Reviewing Sibel Edmonds: The Lone Gladio

Tuesday, May 5, 2015

Reviewing Sibel Edmonds: The Lone Gladio

Years before I began this blog, I had been following Sibel Edmonds' story for clues about what larger, darker truths would be revealed. From the 60 Minutes story of her FBI whistleblowing to the gagging by Attorney General John Ashcroft, the State Secrets Privilege Gallery and sworn testimony in Schmidt v. Krikorian, the story kept getting more vast and labyrinthian.
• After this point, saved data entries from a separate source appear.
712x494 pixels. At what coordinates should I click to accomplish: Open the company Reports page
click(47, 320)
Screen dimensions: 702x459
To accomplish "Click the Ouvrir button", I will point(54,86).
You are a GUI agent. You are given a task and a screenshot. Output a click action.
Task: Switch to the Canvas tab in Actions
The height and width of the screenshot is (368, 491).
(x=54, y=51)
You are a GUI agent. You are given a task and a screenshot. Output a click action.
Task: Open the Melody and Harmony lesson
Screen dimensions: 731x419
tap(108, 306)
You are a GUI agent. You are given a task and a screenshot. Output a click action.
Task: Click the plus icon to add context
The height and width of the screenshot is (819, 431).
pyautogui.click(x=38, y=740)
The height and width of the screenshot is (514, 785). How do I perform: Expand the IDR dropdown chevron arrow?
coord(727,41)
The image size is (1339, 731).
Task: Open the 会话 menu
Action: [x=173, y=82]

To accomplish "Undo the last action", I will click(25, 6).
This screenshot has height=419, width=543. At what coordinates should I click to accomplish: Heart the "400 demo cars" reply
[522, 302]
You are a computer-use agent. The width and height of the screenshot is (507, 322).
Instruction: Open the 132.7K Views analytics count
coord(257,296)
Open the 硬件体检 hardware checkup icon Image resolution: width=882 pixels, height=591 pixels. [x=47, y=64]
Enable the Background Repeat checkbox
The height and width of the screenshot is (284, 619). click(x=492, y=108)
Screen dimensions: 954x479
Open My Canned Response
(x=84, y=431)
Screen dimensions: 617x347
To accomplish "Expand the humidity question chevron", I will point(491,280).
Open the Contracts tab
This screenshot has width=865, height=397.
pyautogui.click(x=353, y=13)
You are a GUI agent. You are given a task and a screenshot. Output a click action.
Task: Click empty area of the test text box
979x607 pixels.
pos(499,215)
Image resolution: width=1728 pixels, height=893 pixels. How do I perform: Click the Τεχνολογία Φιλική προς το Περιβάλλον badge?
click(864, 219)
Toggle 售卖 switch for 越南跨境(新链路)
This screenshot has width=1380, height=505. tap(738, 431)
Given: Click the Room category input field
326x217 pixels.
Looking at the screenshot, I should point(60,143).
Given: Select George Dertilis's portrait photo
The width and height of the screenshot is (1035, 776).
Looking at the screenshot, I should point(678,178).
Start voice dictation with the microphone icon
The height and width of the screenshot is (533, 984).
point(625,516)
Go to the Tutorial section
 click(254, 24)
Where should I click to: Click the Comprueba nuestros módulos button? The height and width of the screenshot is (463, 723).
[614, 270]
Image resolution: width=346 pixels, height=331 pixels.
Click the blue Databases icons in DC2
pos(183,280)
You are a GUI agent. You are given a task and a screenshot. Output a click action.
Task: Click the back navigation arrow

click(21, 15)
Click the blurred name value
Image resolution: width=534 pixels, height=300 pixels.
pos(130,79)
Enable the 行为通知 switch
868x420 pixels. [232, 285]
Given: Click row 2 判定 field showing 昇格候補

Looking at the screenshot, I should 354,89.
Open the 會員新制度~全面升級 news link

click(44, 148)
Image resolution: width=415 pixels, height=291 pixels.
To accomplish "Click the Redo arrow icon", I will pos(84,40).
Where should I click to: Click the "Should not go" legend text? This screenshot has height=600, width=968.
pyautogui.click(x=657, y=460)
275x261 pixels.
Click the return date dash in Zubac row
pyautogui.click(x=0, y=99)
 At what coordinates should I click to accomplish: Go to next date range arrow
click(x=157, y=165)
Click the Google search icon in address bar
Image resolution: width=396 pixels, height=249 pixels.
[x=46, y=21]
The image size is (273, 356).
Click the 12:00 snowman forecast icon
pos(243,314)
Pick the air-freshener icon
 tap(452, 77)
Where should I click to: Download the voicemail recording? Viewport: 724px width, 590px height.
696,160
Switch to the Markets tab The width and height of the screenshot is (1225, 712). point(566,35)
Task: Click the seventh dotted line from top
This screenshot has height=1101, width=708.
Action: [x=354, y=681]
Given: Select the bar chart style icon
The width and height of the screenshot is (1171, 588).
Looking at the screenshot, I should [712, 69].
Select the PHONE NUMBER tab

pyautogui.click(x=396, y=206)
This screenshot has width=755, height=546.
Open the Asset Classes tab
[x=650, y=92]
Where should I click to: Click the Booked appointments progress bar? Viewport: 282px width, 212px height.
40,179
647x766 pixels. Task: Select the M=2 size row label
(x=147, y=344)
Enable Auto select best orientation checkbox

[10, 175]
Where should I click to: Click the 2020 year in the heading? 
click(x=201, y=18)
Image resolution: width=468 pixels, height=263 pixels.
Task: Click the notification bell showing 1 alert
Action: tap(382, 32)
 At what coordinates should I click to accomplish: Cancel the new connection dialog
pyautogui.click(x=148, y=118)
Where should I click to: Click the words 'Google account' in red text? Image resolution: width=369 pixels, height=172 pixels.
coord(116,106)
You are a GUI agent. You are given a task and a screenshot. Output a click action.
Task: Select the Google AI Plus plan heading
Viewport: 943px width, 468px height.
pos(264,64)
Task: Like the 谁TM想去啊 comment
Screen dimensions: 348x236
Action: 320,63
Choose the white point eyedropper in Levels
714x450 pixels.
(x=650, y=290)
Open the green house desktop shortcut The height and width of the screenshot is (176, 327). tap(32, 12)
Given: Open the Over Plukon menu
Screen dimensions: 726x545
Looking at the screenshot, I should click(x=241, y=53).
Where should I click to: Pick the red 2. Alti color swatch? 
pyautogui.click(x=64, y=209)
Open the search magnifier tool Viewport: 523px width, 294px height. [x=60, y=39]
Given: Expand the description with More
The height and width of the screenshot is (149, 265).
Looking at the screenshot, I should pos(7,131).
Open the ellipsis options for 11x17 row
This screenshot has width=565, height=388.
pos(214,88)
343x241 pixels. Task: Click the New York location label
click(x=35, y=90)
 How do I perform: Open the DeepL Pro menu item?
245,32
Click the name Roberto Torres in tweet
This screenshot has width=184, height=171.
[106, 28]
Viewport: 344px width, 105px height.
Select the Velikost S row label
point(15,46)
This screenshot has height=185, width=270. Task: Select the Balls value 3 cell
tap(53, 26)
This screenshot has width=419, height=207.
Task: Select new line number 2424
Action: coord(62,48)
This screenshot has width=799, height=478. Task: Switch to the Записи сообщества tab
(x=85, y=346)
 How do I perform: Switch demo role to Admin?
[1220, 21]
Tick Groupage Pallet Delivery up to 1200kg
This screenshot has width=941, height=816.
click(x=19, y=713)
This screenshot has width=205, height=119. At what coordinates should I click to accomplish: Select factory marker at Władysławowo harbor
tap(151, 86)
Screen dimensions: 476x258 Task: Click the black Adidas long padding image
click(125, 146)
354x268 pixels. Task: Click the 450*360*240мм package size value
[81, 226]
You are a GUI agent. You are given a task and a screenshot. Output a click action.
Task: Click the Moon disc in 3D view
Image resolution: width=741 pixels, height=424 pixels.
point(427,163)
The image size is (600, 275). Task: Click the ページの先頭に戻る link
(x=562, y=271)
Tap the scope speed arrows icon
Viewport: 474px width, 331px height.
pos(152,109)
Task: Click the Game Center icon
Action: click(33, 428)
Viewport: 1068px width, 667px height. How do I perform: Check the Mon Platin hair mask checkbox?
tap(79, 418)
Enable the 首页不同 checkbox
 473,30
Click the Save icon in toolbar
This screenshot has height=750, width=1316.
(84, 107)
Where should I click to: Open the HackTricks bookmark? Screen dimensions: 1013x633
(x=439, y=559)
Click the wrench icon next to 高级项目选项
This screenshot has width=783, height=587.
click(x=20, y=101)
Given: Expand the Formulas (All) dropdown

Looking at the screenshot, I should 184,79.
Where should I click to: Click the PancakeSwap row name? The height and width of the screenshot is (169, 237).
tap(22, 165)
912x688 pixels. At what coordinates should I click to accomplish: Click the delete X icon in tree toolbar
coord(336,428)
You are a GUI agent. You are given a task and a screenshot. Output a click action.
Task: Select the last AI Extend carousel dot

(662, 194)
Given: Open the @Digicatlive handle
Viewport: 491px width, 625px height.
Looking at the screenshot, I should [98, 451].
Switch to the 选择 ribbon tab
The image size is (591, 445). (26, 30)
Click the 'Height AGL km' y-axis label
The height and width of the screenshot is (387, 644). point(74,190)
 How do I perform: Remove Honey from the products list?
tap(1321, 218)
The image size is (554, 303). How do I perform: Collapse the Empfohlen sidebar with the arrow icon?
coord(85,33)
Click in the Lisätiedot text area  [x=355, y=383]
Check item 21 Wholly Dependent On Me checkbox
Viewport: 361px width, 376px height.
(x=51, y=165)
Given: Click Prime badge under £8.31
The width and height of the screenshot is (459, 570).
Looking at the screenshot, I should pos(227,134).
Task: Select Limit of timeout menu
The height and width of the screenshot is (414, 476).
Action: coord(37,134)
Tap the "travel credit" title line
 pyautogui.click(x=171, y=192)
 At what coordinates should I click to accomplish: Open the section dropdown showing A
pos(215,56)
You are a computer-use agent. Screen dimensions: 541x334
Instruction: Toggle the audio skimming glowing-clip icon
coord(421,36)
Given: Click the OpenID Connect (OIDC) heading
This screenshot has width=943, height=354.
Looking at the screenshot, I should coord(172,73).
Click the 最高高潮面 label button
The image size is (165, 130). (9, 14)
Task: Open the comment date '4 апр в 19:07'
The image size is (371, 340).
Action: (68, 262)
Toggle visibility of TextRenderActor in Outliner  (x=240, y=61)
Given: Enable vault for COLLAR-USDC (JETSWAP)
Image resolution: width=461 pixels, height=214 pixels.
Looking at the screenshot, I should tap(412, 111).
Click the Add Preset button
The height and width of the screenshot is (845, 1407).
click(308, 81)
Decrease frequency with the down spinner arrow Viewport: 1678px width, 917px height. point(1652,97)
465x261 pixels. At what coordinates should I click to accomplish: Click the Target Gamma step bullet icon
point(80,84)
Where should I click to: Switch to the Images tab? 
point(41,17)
But of all the stories that Sibel Edmonds' time as an FBI translator bore witness to, the story that fascinated me the most concerned what she learned about 9/11. Most of this was detailed in her book Classified Woman: The Sibel Edmonds Story, an autobiography of her experience with the FBI. But she has always been meticulous about strictly stating the facts that she uncovered, without resorting to speculation about what those facts mean in the context of the larger question: how did 9/11 really go down?

She found the perfect venue for elaborating the details of how she thinks it all went down: a fictional novel. The Lone Gladio is a spy thriller written by Sibel Edmonds that deals with her experiences in a fictional manner, but has multiple story lines that weave together in unexpected ways. If I were to approach this as a regular review, I would give this my highest praise for being a genuine page turner, filled with memorable characters, exciting plot twists and riveting confrontations. But rather than approach this as a review of just the book itself, I want to review this through the context of what I have learned about Sibel Edmonds' experience through her public revelations. Specifically, I want to review portions of the book in the context of her revelations in 2013 on The Corbett Report about Gladio B, which I synopsized here.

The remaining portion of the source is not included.